What the researchers found is truly remarkable. In fact, they discovered that there are approximately 1,024 quintillion different combinations for building a protein fragment comprised of twenty amino acids. This overwhelming statistic is a testimony to the complicated nature of protein interactions. It underscores the critical need for novel methods to study their diverse functions in biological systems. By harnessing AI technology and machine learning, the study sought to explore the multi-dimensional universe of protein sequences that are largely untapped.

Tackling Protein Aggregation Issues

We had no idea that protein aggregation is, in fact, the biggest roadblock for drug developers. This makes it so that drug formulations can no longer be effective. As such, the ability to predict and avoid clumping will be key for engineering safe and effective therapeutics. The researchers created a groundbreaking methodology that provides a new look at the problem.
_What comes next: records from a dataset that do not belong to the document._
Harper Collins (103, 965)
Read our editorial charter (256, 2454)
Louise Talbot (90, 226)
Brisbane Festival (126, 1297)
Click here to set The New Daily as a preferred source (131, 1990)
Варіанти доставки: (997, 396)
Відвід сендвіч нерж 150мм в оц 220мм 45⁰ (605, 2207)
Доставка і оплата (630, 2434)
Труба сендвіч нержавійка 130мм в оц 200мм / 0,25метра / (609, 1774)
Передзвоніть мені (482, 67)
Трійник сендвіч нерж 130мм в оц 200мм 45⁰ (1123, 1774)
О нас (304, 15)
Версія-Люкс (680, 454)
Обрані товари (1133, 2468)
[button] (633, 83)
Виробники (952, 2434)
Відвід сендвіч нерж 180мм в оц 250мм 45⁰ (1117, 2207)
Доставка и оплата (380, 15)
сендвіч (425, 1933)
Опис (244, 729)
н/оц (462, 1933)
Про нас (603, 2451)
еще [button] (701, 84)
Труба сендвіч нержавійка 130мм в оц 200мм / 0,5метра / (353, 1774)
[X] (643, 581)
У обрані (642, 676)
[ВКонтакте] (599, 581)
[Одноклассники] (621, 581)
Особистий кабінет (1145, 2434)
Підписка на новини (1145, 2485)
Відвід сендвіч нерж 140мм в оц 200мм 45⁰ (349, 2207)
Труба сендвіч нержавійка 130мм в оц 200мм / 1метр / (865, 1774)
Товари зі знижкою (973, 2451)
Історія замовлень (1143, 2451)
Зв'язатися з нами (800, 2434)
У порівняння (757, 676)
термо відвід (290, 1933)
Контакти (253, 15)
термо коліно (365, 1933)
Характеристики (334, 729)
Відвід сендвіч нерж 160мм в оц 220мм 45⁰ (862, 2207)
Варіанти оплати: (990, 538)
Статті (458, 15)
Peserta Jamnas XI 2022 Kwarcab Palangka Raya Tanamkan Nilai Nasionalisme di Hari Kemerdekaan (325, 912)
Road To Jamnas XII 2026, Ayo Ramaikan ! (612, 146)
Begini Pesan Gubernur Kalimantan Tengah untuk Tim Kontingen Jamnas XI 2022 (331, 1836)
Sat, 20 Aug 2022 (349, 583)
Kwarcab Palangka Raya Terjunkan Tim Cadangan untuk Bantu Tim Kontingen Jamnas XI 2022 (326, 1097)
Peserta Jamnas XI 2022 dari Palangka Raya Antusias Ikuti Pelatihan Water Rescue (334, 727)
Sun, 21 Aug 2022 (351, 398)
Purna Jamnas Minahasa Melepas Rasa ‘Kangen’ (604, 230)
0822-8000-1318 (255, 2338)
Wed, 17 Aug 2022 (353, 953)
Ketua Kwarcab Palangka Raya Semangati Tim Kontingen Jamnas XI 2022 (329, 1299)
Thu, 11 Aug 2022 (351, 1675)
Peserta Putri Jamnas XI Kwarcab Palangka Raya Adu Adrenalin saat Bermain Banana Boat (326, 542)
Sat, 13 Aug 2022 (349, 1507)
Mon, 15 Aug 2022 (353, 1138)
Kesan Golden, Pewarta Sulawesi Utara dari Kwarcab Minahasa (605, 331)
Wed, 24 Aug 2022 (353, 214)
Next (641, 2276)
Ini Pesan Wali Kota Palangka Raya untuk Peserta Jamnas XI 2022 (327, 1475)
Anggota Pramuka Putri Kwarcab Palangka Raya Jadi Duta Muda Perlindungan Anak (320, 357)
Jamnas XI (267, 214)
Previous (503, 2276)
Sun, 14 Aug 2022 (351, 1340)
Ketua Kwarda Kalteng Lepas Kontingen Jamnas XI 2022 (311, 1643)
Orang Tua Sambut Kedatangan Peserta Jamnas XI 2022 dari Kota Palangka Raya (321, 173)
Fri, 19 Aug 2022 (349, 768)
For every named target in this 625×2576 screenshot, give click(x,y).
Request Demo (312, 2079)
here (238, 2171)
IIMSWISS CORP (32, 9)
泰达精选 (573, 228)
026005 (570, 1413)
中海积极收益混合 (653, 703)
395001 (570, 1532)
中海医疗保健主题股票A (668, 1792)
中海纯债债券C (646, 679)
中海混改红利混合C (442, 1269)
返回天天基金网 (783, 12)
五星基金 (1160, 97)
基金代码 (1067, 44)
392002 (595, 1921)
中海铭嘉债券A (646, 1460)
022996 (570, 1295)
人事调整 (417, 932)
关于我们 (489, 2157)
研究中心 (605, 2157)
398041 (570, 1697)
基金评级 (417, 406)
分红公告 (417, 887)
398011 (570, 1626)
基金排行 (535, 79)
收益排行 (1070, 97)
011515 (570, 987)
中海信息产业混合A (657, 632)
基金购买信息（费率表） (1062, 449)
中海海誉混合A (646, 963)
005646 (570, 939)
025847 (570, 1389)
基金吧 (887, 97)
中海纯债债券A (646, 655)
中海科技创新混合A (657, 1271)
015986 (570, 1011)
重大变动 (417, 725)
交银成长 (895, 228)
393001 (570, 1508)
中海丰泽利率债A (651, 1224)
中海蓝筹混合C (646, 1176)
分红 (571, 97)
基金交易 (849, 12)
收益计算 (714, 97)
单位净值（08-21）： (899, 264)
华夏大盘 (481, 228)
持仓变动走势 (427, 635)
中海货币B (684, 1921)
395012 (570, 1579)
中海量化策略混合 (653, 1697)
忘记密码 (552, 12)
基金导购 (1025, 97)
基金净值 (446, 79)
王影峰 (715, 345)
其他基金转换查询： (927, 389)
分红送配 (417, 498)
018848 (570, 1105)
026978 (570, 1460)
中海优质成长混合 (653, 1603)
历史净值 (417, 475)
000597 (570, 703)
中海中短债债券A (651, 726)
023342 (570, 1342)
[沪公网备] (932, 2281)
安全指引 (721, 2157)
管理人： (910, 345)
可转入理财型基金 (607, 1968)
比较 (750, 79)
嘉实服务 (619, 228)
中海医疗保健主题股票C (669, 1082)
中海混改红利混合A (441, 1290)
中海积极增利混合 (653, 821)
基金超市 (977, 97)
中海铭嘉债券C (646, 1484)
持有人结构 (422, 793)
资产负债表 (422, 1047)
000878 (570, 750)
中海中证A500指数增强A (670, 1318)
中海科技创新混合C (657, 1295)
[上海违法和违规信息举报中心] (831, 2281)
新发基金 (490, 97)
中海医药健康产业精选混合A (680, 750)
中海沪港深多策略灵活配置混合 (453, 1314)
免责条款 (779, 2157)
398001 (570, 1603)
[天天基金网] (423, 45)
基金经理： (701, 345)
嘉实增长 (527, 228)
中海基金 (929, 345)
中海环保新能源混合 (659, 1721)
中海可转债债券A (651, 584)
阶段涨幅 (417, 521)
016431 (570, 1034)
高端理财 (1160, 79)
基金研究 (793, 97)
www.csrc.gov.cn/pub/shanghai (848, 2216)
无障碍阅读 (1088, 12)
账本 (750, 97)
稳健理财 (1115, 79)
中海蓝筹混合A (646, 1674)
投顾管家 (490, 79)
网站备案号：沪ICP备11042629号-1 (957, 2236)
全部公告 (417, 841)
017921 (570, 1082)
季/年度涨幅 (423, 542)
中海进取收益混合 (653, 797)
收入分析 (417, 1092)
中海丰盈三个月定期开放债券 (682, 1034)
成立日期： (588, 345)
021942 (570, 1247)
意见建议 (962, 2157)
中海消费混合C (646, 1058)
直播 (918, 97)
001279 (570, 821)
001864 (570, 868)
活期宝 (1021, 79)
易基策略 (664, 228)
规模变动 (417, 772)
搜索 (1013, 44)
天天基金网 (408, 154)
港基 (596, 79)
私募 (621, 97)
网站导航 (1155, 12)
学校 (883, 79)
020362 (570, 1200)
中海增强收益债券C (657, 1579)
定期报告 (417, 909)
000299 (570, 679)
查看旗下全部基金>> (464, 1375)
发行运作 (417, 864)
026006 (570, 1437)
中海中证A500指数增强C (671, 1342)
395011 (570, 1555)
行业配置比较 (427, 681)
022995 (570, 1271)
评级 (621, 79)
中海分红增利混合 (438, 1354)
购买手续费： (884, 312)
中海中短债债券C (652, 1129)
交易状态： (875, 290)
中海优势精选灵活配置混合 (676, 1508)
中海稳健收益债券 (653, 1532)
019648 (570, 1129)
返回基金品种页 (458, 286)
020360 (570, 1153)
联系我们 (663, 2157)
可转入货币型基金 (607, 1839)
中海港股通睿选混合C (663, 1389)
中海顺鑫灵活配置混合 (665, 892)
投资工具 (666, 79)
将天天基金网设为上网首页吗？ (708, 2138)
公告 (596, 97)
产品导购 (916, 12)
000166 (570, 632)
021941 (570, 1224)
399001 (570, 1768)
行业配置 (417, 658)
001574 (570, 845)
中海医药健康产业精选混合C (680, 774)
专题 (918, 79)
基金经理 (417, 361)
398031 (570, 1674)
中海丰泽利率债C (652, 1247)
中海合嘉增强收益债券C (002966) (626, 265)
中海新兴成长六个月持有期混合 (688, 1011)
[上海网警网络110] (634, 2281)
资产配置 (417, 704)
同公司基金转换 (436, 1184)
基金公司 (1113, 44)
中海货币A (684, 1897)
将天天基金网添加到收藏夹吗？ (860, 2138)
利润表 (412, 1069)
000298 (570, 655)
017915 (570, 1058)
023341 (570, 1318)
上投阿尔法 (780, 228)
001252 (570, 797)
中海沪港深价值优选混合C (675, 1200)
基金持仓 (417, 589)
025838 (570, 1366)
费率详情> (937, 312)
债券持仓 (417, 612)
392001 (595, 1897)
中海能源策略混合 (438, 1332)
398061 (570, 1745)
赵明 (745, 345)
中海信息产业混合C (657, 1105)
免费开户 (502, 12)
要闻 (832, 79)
This strategy enables scientists to comprehend how various protein pieces interact with each other.

As a result of their experiments, the team discovered that 21,936 of the 100,000 synthesized protein fragments showed clumping activity. This exploration demonstrates just how ubiquitous aggregation is among proteins. It further reveals details about how individual sequences play a role in this process. Knowledge of these interactions can guide drug design to create treatments that are more effective and have fewer side effects.

Collaboration and Future Implications

This work is a strong example of an engaging partnership between leading institutions. Perhaps most impressively, the Center for Genomic Regulation (CRG), Cold Spring Harbor Laboratory (CSHL), and Wellcome Sanger Institute have come together. By combining their skills and resources, these researchers have raised the bar for protein studies to create a standard for others to achieve.

This research is crucial for reasons that extend even beyond fundamental science. It informs the work of those in synthetic biology who are trying to engineer proteins with new, specific, and desirable properties. These AI models, trained on ~100,000 protein fragments, can be an incredible predictive science and modeling tool. This allows scientists to design proteins with specific applications for medicine and biotechnology.